Moins d'une minute plus tard, l'un d'eux a transmis le signal de détresse « Mayday, Mayday, Mayday ». Les contrôleurs aériens ont interrogé l'équipage sur la cause de l'urgence, sans obtenir de réponse.
Erreur de manipulation ou problème technique ? L'enquête devrait désormais se concentrer sur l'origine du mouvement des deux interrupteurs, qui sont repassés en position ouvert juste avant la chute du Boeing.

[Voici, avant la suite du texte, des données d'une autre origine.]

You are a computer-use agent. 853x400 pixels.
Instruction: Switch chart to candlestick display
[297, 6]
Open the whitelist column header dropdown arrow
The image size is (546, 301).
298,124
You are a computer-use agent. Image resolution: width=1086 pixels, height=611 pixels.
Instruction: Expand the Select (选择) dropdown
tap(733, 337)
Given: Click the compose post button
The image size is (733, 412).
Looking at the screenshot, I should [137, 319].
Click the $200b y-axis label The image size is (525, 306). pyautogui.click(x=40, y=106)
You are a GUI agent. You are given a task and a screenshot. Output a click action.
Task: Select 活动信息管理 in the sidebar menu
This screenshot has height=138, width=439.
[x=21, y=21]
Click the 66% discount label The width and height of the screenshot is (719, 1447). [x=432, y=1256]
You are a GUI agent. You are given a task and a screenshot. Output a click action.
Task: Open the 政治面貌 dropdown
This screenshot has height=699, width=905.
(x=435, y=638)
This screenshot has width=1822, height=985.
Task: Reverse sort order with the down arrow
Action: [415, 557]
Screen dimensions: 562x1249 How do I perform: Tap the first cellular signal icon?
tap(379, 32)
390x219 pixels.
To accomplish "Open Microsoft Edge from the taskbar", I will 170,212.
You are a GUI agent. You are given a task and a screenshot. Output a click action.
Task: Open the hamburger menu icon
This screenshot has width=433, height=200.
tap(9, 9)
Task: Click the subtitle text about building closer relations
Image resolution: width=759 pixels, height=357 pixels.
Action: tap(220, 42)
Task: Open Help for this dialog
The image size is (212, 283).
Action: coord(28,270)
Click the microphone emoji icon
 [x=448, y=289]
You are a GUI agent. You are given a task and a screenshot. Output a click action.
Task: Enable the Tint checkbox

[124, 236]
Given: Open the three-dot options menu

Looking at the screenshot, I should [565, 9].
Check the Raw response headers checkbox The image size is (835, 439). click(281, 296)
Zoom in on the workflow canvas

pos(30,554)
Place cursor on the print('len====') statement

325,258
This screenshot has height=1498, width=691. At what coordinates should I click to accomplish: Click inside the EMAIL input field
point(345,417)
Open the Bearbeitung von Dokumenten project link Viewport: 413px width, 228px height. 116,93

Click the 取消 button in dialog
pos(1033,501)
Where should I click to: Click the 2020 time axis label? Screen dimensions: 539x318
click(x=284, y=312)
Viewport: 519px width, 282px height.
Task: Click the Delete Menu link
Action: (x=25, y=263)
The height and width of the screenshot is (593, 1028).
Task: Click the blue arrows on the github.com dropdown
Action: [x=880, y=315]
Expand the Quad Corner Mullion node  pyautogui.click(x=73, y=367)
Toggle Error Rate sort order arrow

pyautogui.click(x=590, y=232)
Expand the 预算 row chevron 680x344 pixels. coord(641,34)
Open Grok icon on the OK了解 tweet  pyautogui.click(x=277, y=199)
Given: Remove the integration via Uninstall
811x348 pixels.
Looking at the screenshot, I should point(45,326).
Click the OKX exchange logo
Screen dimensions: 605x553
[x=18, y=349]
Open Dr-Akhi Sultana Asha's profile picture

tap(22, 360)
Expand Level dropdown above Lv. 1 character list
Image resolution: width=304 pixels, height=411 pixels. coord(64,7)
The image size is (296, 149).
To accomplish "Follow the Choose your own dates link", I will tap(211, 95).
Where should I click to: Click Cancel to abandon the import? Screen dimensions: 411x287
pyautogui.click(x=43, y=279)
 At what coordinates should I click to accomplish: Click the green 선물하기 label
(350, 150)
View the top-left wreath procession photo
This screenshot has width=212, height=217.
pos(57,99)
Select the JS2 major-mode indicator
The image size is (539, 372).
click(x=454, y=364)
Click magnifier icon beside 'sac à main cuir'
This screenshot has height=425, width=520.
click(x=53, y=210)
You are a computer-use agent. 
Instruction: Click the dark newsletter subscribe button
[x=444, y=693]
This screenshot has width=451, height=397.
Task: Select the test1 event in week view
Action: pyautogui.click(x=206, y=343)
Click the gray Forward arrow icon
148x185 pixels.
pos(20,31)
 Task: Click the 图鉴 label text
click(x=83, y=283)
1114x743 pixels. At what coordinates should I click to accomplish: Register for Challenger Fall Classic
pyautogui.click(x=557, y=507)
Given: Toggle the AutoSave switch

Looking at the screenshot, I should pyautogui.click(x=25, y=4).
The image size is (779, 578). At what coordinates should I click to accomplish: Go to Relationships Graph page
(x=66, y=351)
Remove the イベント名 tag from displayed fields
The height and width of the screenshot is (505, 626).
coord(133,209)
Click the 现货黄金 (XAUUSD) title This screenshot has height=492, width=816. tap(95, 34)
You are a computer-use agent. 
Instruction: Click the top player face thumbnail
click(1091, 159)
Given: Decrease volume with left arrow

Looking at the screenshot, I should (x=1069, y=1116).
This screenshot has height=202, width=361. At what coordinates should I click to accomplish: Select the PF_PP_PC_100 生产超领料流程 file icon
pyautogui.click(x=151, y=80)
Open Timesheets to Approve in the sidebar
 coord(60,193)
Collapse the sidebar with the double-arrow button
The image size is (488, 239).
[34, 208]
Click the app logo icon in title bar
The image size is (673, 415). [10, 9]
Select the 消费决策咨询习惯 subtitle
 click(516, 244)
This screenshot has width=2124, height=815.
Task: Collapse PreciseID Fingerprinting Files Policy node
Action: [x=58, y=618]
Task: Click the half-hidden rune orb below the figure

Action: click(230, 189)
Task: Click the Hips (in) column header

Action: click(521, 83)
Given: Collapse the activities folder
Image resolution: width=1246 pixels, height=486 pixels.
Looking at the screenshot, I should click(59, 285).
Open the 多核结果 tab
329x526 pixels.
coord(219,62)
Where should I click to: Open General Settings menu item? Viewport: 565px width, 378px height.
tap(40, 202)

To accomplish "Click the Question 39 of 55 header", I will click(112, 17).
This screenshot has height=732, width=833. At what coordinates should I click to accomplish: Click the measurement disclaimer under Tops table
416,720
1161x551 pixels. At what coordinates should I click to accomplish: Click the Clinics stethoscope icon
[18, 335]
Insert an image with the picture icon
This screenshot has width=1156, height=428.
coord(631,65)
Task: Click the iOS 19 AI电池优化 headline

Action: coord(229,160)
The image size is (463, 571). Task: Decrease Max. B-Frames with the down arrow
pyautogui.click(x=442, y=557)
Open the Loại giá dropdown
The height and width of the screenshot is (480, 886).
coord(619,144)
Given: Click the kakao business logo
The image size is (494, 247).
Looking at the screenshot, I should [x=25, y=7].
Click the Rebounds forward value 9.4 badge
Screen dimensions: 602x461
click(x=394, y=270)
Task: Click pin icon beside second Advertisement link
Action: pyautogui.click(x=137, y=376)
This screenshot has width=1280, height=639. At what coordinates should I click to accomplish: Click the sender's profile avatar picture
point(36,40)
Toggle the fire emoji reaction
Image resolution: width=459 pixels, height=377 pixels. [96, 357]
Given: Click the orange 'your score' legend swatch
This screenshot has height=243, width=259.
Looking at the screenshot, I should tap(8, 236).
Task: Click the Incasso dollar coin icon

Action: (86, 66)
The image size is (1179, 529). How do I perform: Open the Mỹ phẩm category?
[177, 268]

Dans son rapport, l'AAIB rappelle que l'Administration fédérale de l'aviation (FAA) américaine avait publié un bulletin d'information en 2018 sur « le désengagement potentiel de la fonction de verrouillage de l'interrupteur de contrôle du carburant » de certains Boeing, dont le 787.
Air India a informé les enquêteurs qu'elle n'avait pas effectué d'inspection car elles étaient « conseillées et non obligatoires », le problème n'ayant alors pas été jugé comme une « condition dangereuse ».
L'AAIB n'a d'ailleurs émis dans son rapport préliminaire « aucune action recommandée pour les opérateurs et fabricants de moteurs B787-8 et/ou GE GEnx-1B », suggérant qu'il n'y avait pas d'inquiétudes techniques immédiates sur les moteurs ou l'appareil. Le constructeur et la compagnie aérienne n'ont fait aucun commentaire sur le contenu du rapport.
« Nous continuons de soutenir l'enquête et nos clients », a écrit Boeing dans un communiqué. Cette catastrophe est la première impliquant un de ses B-787 Dreamliner depuis leur mise en service en 2011.
« Nous continuons à coopérer pleinement avec l'AAIB et les autres autorités », a pour sa part indiqué Air India.
Les premiers constatations, auxquelles ont participé des enquêteurs du Royaume-Uni et des États-Unis, n'ont révélé aucun autre problème particulier sur l'avion ou sa maintenance, selon l'AAIB.
« Ce n'est qu'un rapport préliminaire », a souligné devant la presse le ministre délégué à l'Aviation civile indien, Ram Mohan Naidu Kinjarapu, l'enquête « va encore prendre des mois, si ce n'est plus ».